There are endless chores to be done and sometimes up to 250 willing pairs of hands at a time. Last week was a quiet week with only 40 or so adult volunteers and a crew of teens from Colorado and young adults from a local college.
Laurie Spaschak, Bob Putnam and Larry Randall organize the volunteers and assign tasks. Laurie also does case management. Bob, who hails from Quincy, Mass., offered brief commentaries along with work orders; telling us who was handy, who was a little cranky and giving us advice on how to handle ourselves. We found in short order that, as we worked alongside residents, they would tell us their stories. They were unbearably matter-of-fact as they talked about clinging to trees, or watching their pets carried away, or placing their belongings on top of their upstairs beds because "beds float and we didn’t lose those things." When sometimes tears welled up, they would stop, apologize and say, "It wasn’t all that bad, you know." We moved in and out of homes and sheds with small stacks of water-damaged belongings that had been salvaged in the aftermath. They may not be usable, but that doesn’t matter. We are helping to heal this country in more ways than one.
Lunch was a substantial affair at the Community Baptist Church. Church ladies would loudly warn us that "you don’t enter until you have washed those hands." With supplies provided by Presbyterian Disaster Relief and local cooks, we had a variety of entrees, vegetables, salads and desserts – fuel for the afternoon. Rev. Rawls would offer thanks and a lively prayer. And often a member of his congregation would serenade us with a powerful gospel song. Every Wednesday evening, Pastor Rawls invited volunteers to his church for a worship service that gets the blood moving and the feet pounding.

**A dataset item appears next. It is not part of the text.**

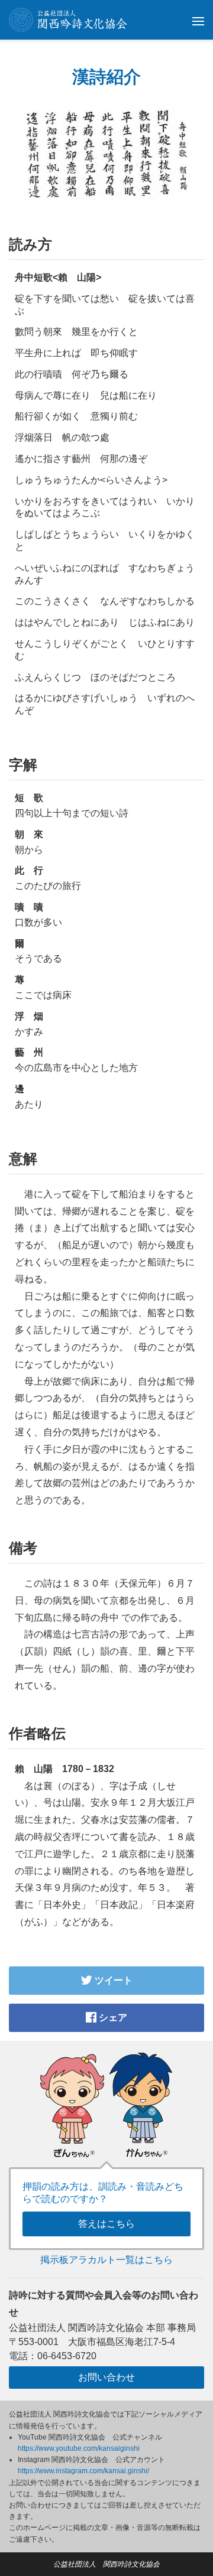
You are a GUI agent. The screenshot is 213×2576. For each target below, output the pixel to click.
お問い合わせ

By nightfall, we were tired and satisfied. The Methodists provided the Recovery Center with mobile shower units, miracles of modern engineering that provided light, a washbasin, and five showers with hot and cold, albeit sulfurous, running water. We’d eat well and retire to bunkhouses that could accommodate 10 to 15 and had both heat and air conditioning. The port-a-potties, however, lost their cachet by the end of the week.
Tod, Chris and I installed windows and exterior doors in one home, helped move a shed to make room for a new church, and installed a kitchen and interior doors in another home. There is something compelling about hard, efficient labor for which the only rewards are one’s sense of accomplishment and the gratitude of those who have suffered enough. We are all capable of stretching beyond our day-to-day lives to do something extraordinary for someone else, and changing our own lives forever.
Sarah Person is the youth ministry coordinator at the First Parish Church in Weston.